[Dataset records]
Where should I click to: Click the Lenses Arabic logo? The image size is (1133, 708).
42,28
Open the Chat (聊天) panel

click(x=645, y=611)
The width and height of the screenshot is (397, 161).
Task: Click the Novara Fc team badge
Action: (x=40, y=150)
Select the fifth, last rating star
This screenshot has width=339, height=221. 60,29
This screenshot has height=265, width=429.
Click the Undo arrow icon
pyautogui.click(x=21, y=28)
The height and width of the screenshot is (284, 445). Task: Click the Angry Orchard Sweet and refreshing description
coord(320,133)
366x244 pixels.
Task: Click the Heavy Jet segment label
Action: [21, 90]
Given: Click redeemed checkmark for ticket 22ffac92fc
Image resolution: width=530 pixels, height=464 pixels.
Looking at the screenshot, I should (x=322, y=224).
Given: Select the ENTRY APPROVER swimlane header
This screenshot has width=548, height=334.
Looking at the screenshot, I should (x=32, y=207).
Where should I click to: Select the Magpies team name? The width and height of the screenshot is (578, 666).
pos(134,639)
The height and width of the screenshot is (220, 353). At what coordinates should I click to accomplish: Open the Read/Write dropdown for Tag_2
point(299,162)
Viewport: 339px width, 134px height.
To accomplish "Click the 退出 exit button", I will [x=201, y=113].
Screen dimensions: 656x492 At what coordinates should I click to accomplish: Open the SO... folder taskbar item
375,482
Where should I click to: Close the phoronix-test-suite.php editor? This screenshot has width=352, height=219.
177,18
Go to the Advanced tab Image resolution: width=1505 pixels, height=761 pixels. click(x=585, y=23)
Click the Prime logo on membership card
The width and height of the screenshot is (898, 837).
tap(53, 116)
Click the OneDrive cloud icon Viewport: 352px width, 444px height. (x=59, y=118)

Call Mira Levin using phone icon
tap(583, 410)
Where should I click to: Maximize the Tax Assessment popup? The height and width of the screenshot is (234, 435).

(Work to be completed): Convert every line of the records into a numbered list, omitting the blank lines.

(Solved problem):
1. Where should I click to: Click the Lenses Arabic logo? The image size is (1133, 708).
2. 42,28
3. Open the Chat (聊天) panel
4. click(x=645, y=611)
5. The width and height of the screenshot is (397, 161).
6. Task: Click the Novara Fc team badge
7. Action: (x=40, y=150)
8. Select the fifth, last rating star
9. This screenshot has width=339, height=221. 60,29
10. This screenshot has height=265, width=429.
11. Click the Undo arrow icon
12. pyautogui.click(x=21, y=28)
13. The height and width of the screenshot is (284, 445). Task: Click the Angry Orchard Sweet and refreshing description
14. coord(320,133)
15. 366x244 pixels.
16. Task: Click the Heavy Jet segment label
17. Action: [21, 90]
18. Given: Click redeemed checkmark for ticket 22ffac92fc
19. Image resolution: width=530 pixels, height=464 pixels.
20. Looking at the screenshot, I should (x=322, y=224).
21. Given: Select the ENTRY APPROVER swimlane header
22. This screenshot has width=548, height=334.
23. Looking at the screenshot, I should (x=32, y=207).
24. Where should I click to: Select the Magpies team name? The width and height of the screenshot is (578, 666).
25. pos(134,639)
26. The height and width of the screenshot is (220, 353). At what coordinates should I click to accomplish: Open the Read/Write dropdown for Tag_2
27. point(299,162)
28. Viewport: 339px width, 134px height.
29. To accomplish "Click the 退出 exit button", I will [x=201, y=113].
30. Screen dimensions: 656x492 At what coordinates should I click to accomplish: Open the SO... folder taskbar item
31. 375,482
32. Where should I click to: Close the phoronix-test-suite.php editor? This screenshot has width=352, height=219.
33. 177,18
34. Go to the Advanced tab Image resolution: width=1505 pixels, height=761 pixels. click(x=585, y=23)
35. Click the Prime logo on membership card
36. The width and height of the screenshot is (898, 837).
37. tap(53, 116)
38. Click the OneDrive cloud icon Viewport: 352px width, 444px height. (x=59, y=118)
39. Call Mira Levin using phone icon
40. tap(583, 410)
41. Where should I click to: Maximize the Tax Assessment popup? The height and width of the screenshot is (234, 435).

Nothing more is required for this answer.